Let’s look at the events involved here. We begin with two space-based observatories. Both the Fermi Gamma-ray Space Telescope and the Neil Gehrels Swift Observatory registered rapid bursts of gamma- and X-rays from this object in late April. The spate of burst activity lasted for hours and was also observed by NASA’s Neutron star Interior Composition Explorer, an X-ray telescope mounted on the International Space Station.

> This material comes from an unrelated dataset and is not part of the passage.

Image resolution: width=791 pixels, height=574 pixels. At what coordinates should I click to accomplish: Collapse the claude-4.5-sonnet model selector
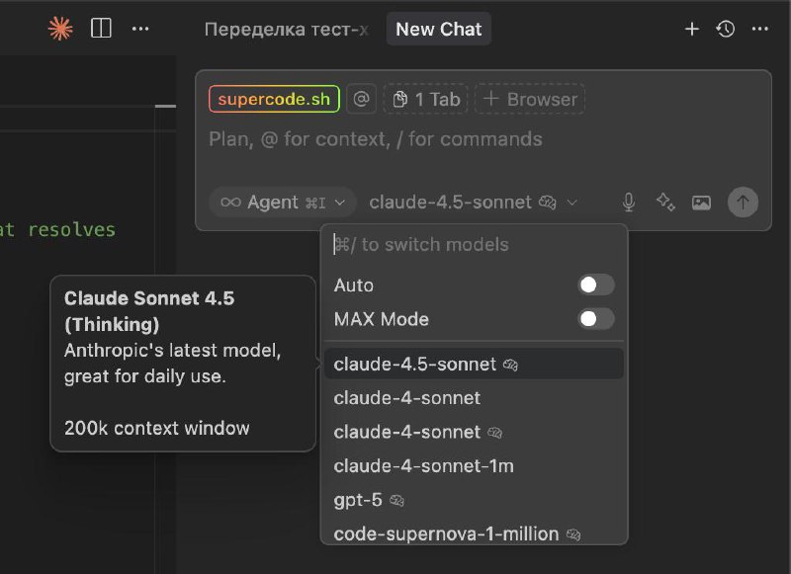click(473, 203)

This was followed by observations about thirteen hours later of another X-ray burst, once again seen by numerous instruments, including the European Space Agency’s INTEGRAL mission as well as China’s Huiyan X-ray satellite and the Russian Konus gamma-ray burst monitor, a Russian experiment that flies aboard NASA’s GGS-Wind spacecraft. This was a burst lasting about half a second, but as it flared, the Canadian Hydrogen Intensity Mapping Experiment (CHIME) and the Survey for Transient Astronomical Radio Emission 2 (STARE2), located at CalTech, detected a Fast Radio Burst (FRB 200428) in the same part of the sky.

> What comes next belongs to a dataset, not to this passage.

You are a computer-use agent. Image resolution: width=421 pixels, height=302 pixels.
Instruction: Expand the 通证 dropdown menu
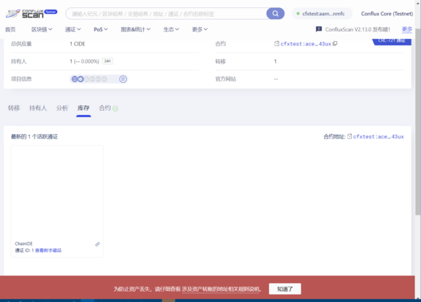coord(73,29)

Scientists at the Chinese Five-hundred-meter Aperture Spherical radio Telescope (FAST) had been observing SGR 1935+2154 for some weeks. As I understand it, they did not see FRB 200428, but were subsequently able to detect an FRB at the same location (FAST was not observing the object when FRB 200428 was detected by the other instruments).
Citations for papers from both the CHIME/FRB Collaboration and the STARE2 team are given below, along with a citation for a paper from FAST astronomers that provides limits to the radio flux of the FRB. The authors of the latter find a ‘weak correlation’ between FRBs and SGR 1935+2154, as co-author Zhang Bing (University of Nevada) explains:
“The weak correlation could be explained by special geometry and/or limited bandwidth of FRBs. The observations of SGR J1935 start to reveal the magnetar origin of FRBs, although other possibilities still exist.”
So we have a burst of X-rays associated with an FRB, the latter radio component detected first at CHIME and then STARE2. Moreover, the radio burst from SGR 1935+2154 was thousands of times brighter than any radio emissions previously observed from magnetars in the Milky Way, and in fact would have registered as a weak FRB had it occurred in another galaxy. The arrival of the radio pulse during an X-ray burst points to this magnetar as the source.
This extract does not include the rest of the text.